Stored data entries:
•••

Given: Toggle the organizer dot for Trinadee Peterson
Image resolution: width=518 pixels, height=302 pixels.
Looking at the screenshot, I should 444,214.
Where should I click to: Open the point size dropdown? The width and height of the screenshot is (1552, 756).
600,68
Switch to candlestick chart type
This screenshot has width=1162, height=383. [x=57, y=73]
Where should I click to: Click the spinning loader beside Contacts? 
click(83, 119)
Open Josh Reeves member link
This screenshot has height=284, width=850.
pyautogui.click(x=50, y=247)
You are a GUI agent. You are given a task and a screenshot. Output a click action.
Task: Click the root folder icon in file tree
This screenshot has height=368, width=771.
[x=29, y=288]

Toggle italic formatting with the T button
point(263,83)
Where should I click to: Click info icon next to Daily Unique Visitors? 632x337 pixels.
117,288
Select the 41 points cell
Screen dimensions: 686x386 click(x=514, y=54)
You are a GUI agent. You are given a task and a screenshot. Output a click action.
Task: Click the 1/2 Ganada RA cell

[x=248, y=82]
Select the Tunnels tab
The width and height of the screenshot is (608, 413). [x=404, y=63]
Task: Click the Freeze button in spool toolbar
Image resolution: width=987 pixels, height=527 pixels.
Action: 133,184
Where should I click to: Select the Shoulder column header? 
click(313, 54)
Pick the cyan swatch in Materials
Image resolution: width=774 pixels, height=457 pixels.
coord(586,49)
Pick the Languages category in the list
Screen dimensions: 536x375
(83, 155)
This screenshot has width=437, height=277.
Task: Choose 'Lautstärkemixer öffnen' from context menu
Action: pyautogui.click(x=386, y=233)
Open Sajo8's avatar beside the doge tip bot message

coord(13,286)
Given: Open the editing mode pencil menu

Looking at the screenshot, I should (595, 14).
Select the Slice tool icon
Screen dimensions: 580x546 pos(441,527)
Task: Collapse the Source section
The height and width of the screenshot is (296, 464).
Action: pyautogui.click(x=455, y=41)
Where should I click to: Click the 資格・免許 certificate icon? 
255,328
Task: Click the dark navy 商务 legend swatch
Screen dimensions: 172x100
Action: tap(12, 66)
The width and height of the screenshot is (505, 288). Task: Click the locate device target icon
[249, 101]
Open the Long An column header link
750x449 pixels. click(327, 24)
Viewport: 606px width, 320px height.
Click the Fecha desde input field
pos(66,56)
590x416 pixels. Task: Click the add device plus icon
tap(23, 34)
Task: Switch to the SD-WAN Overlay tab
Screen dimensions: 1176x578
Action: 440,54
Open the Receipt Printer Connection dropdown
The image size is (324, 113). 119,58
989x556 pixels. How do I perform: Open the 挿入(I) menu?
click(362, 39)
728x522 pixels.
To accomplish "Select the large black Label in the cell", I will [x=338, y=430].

•••

[The task] Look above for the line containing "Viewport: 606px width, 320px height.", then transcribe it and all lines after it through the last, exactly and with nothing else.

[Problem solution]
Viewport: 606px width, 320px height.
Click the Fecha desde input field
pos(66,56)
590x416 pixels. Task: Click the add device plus icon
tap(23, 34)
Task: Switch to the SD-WAN Overlay tab
Screen dimensions: 1176x578
Action: 440,54
Open the Receipt Printer Connection dropdown
The image size is (324, 113). 119,58
989x556 pixels. How do I perform: Open the 挿入(I) menu?
click(362, 39)
728x522 pixels.
To accomplish "Select the large black Label in the cell", I will [x=338, y=430].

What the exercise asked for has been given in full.